▸ What is expected
Swap "Buy Theme" for "Purchase Theme" in the records from the start up to and including the line with "tap(10, 657)". Reproduce those lines with every other part unchanged.

Item coordinate records:
============
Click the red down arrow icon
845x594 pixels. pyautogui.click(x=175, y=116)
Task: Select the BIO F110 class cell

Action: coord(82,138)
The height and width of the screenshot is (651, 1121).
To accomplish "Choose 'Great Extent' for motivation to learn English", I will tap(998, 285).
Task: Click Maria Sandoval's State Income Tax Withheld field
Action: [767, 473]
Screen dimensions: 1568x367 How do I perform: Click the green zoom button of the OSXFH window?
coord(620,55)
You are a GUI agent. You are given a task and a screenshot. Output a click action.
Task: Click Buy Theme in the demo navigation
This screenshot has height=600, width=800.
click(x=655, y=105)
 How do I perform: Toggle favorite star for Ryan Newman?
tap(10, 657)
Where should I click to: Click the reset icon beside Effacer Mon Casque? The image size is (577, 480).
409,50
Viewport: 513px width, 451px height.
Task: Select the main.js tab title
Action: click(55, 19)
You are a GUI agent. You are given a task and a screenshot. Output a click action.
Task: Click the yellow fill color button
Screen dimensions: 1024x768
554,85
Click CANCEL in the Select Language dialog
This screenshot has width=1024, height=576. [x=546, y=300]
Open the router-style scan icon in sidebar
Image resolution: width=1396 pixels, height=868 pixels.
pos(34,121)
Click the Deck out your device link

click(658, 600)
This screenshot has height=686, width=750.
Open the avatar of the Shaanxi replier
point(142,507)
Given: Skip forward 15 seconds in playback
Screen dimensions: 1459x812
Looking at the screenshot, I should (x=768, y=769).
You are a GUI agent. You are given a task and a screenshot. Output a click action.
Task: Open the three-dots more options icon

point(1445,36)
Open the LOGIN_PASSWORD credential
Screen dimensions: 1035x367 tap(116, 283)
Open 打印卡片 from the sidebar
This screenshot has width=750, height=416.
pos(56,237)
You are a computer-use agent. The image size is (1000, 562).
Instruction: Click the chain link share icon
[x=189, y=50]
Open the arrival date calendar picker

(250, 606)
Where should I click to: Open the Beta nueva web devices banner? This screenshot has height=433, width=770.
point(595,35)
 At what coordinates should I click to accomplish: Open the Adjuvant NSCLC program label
============
▸ Exercise output
Click the red down arrow icon
845x594 pixels. pyautogui.click(x=175, y=116)
Task: Select the BIO F110 class cell

Action: coord(82,138)
The height and width of the screenshot is (651, 1121).
To accomplish "Choose 'Great Extent' for motivation to learn English", I will tap(998, 285).
Task: Click Maria Sandoval's State Income Tax Withheld field
Action: [767, 473]
Screen dimensions: 1568x367 How do I perform: Click the green zoom button of the OSXFH window?
coord(620,55)
You are a GUI agent. You are given a task and a screenshot. Output a click action.
Task: Click Purchase Theme in the demo navigation
This screenshot has height=600, width=800.
click(x=655, y=105)
 How do I perform: Toggle favorite star for Ryan Newman?
tap(10, 657)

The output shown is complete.